Description: Example for df-fl 13724. Example by David A. Wheeler. (Contributed by Mario Carneiro, 18-Jun-2015.)

**Assertion**
Ref	Expression
ex-fl	⊢ ((⌊‘(3 / 2)) = 1 ∧ (⌊‘-(3 / 2)) = -2)

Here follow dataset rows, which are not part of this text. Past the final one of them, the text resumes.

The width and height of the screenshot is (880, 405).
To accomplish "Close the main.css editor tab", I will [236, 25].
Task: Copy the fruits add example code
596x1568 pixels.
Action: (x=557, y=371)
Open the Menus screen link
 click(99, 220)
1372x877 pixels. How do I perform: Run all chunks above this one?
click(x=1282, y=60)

**Proof of Theorem ex-fl**
Step	Hyp	Ref	Expression
1		1re 11144	. . . 4 ⊢ 1 ∈ ℝ
2		3re 12237	. . . . 5 ⊢ 3 ∈ ℝ
3	2	rehalfcli 12402	. . . 4 ⊢ (3 / 2) ∈ ℝ
4		2cn 12232	. . . . . . 7 ⊢ 2 ∈ ℂ
5	4	mullidi 11149	. . . . . 6 ⊢ (1 · 2) = 2
6		2lt3 12324	. . . . . 6 ⊢ 2 < 3
7	5, 6	eqbrtri 5121	. . . . 5 ⊢ (1 · 2) < 3
8		2pos 12260	. . . . . 6 ⊢ 0 < 2
9		2re 12231	. . . . . . 7 ⊢ 2 ∈ ℝ
10	1, 2, 9	ltmuldivi 12074	. . . . . 6 ⊢ (0 < 2 → ((1 · 2) < 3 ↔ 1 < (3 / 2)))

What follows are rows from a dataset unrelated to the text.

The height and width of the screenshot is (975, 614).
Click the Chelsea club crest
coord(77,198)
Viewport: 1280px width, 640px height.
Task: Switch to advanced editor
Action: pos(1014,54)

11	8, 10	ax-mp 5	. . . . 5 ⊢ ((1 · 2) < 3 ↔ 1 < (3 / 2))
12	7, 11	mpbi 230	. . . 4 ⊢ 1 < (3 / 2)
13	1, 3, 12	ltleii 11268	. . 3 ⊢ 1 ≤ (3 / 2)
14		3lt4 12326	. . . . . 6 ⊢ 3 < 4
15		2t2e4 12316	. . . . . 6 ⊢ (2 · 2) = 4
16	14, 15	breqtrri 5127	. . . . 5 ⊢ 3 < (2 · 2)

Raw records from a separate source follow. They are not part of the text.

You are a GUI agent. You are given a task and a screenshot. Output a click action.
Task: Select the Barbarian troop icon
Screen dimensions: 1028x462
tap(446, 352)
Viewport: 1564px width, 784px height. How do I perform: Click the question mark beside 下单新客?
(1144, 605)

17	9, 8	pm3.2i 470	. . . . . 6 ⊢ (2 ∈ ℝ ∧ 0 < 2)
18		ltdivmul 12029	. . . . . 6 ⊢ ((3 ∈ ℝ ∧ 2 ∈ ℝ ∧ (2 ∈ ℝ ∧ 0 < 2)) → ((3 / 2) < 2 ↔ 3 < (2 · 2)))
19	2, 9, 17, 18	mp3an 1464	. . . . 5 ⊢ ((3 / 2) < 2 ↔ 3 < (2 · 2))
20	16, 19	mpbir 231	. . . 4 ⊢ (3 / 2) < 2
21		df-2 12220	. . . 4 ⊢ 2 = (1 + 1)
22	20, 21	breqtri 5125	. . 3 ⊢ (3 / 2) < (1 + 1)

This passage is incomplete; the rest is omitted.